*WHAT IS NEEDED*. The listing below should be printed in full and exactly, apart from its images.

*MATERIAL SHOWN*.
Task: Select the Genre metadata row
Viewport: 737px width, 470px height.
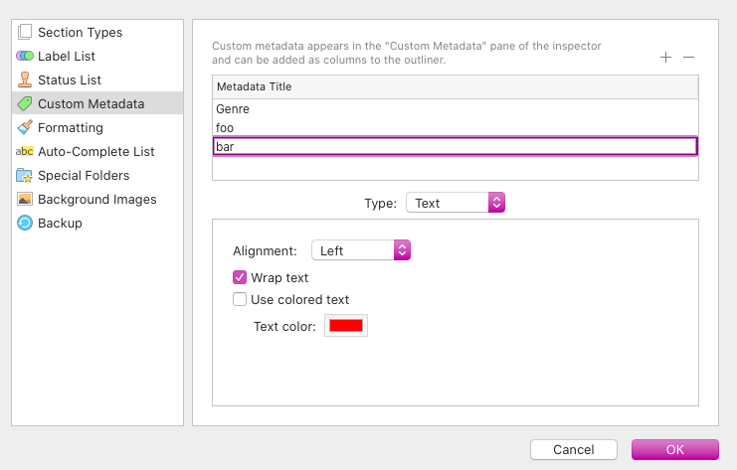Action: 233,109
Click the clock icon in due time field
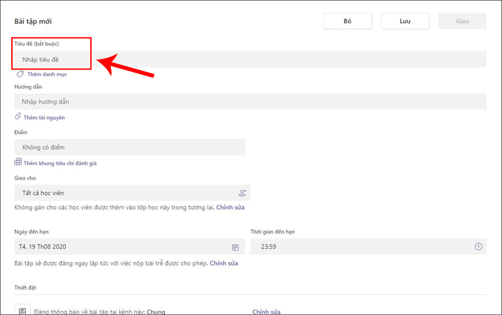The width and height of the screenshot is (502, 315). point(478,247)
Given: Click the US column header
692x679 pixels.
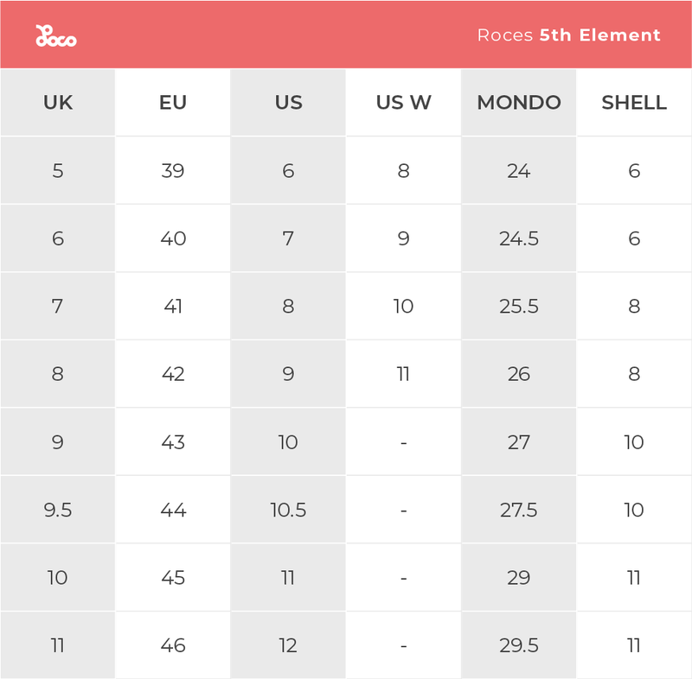Looking at the screenshot, I should (288, 103).
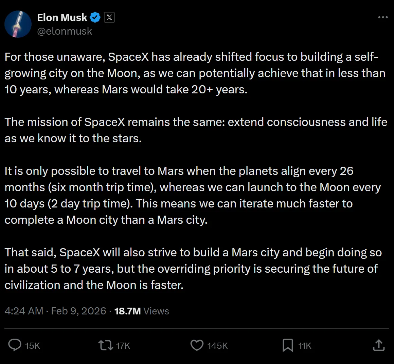
Task: Click the verified blue checkmark badge
Action: point(95,17)
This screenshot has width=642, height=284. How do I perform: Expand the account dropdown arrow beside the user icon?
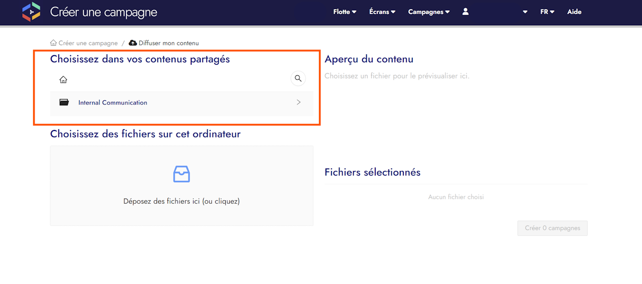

*RESPONSE BELOW*.
Task: Select the Genre metadata row
Viewport: 737px width, 470px height.
Action: 233,109
Click the clock icon in due time field
The width and height of the screenshot is (502, 315). point(478,247)
Given: Click the US column header
692x679 pixels.
Looking at the screenshot, I should (288, 103).
Task: Click the verified blue checkmark badge
Action: point(95,17)
This screenshot has width=642, height=284. How do I perform: Expand the account dropdown arrow beside the user icon?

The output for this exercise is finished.